● Activity: Copy each line in the data below that contains the word "computer".

(Records supplied begins)

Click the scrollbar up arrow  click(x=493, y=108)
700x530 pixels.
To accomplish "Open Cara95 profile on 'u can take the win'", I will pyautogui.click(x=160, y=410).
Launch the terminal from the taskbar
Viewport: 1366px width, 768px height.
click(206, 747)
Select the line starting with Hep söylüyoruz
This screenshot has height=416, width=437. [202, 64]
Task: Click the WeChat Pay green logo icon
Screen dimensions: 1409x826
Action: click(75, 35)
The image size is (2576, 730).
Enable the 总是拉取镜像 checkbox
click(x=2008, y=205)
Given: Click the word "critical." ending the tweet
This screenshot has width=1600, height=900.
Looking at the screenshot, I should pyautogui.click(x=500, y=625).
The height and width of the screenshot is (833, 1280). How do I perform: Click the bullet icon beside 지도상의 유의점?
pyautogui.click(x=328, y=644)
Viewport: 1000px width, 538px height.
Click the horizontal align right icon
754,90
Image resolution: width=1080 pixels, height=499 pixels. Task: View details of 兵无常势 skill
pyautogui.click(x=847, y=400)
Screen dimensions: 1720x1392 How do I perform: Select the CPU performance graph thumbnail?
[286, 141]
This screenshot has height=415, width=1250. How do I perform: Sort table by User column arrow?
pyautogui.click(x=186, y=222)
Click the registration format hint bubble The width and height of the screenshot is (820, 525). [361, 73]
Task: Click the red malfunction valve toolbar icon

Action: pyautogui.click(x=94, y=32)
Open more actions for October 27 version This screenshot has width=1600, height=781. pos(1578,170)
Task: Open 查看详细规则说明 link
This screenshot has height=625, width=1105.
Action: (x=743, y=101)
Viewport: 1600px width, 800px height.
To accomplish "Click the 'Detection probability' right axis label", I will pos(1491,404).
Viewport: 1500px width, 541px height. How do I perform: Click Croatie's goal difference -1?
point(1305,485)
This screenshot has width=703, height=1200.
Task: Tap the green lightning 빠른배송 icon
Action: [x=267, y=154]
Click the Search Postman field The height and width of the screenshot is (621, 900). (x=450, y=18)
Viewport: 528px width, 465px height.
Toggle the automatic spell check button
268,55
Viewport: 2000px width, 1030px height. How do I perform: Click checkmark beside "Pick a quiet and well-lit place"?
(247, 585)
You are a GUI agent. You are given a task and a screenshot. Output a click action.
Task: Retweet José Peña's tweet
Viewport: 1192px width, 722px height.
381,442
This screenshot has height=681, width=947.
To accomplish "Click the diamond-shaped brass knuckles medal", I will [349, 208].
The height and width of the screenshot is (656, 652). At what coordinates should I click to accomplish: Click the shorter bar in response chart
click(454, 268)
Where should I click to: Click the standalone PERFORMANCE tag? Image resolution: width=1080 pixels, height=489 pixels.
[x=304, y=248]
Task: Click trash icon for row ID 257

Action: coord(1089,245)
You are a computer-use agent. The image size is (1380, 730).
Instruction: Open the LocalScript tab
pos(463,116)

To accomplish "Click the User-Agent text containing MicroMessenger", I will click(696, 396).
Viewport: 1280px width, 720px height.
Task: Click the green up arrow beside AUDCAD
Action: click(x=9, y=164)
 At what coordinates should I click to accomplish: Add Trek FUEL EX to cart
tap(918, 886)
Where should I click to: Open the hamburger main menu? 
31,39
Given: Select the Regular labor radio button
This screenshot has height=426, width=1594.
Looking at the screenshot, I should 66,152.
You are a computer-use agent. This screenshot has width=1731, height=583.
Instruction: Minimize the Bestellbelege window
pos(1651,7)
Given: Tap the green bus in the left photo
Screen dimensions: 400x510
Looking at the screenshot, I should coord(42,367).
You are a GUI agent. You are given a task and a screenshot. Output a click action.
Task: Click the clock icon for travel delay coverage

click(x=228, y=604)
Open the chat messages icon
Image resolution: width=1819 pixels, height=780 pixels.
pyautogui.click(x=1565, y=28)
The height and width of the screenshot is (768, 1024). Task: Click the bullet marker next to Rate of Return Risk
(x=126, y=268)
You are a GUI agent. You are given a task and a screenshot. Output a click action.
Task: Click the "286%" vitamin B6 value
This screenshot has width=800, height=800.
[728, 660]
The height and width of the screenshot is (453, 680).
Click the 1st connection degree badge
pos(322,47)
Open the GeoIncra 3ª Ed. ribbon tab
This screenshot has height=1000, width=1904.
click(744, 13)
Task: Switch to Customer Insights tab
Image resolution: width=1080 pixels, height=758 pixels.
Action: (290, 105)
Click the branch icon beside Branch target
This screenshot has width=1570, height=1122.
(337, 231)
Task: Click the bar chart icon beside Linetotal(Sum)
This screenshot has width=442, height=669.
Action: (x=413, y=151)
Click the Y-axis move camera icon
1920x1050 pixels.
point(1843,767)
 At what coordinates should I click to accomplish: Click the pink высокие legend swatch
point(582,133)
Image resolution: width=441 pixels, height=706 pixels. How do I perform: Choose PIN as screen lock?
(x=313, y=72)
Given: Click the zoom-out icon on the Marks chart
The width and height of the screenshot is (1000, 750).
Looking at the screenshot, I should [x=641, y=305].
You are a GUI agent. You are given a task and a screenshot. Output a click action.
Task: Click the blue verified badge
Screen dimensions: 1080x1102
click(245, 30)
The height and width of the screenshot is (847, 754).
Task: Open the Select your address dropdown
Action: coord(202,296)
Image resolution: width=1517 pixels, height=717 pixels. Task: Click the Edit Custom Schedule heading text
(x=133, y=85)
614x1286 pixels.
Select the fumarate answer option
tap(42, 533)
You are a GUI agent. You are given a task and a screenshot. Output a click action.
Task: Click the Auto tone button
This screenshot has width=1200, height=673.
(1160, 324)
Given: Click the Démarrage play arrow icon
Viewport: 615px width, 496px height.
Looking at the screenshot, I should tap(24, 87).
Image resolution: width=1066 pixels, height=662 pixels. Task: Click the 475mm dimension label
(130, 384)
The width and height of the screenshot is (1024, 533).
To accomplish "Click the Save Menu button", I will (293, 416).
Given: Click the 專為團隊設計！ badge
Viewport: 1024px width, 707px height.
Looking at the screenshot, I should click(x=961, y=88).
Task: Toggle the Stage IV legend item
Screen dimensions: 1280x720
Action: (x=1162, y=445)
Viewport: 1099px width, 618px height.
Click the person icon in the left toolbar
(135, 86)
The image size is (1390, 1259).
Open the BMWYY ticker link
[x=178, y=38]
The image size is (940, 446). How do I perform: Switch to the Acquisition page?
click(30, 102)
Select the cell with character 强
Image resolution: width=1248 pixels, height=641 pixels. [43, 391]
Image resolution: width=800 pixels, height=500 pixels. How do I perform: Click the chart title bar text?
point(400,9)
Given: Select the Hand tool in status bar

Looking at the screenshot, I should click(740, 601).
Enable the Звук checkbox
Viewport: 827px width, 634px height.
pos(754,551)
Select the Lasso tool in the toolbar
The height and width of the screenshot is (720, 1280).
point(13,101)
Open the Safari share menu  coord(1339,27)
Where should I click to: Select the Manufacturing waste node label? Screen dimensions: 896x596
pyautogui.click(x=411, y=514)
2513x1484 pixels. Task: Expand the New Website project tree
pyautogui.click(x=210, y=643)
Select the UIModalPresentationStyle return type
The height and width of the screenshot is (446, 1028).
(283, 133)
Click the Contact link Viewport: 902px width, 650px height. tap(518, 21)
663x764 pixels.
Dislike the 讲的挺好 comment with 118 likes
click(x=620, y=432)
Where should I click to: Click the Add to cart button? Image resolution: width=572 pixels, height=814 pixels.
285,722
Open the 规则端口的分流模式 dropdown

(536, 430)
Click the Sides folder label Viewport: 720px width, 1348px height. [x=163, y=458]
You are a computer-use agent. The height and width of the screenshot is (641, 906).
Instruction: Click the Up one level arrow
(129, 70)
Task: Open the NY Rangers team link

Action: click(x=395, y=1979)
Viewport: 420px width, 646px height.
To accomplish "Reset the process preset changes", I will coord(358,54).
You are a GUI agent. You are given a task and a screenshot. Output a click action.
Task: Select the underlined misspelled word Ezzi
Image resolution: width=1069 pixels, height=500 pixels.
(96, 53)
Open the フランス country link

(Records supplied ends)

● Solution for this exercise:
You are a computer-use agent. The image size is (1380, 730).
You are a computer-use agent. This screenshot has width=1731, height=583.
You are a computer-use agent. The height and width of the screenshot is (641, 906).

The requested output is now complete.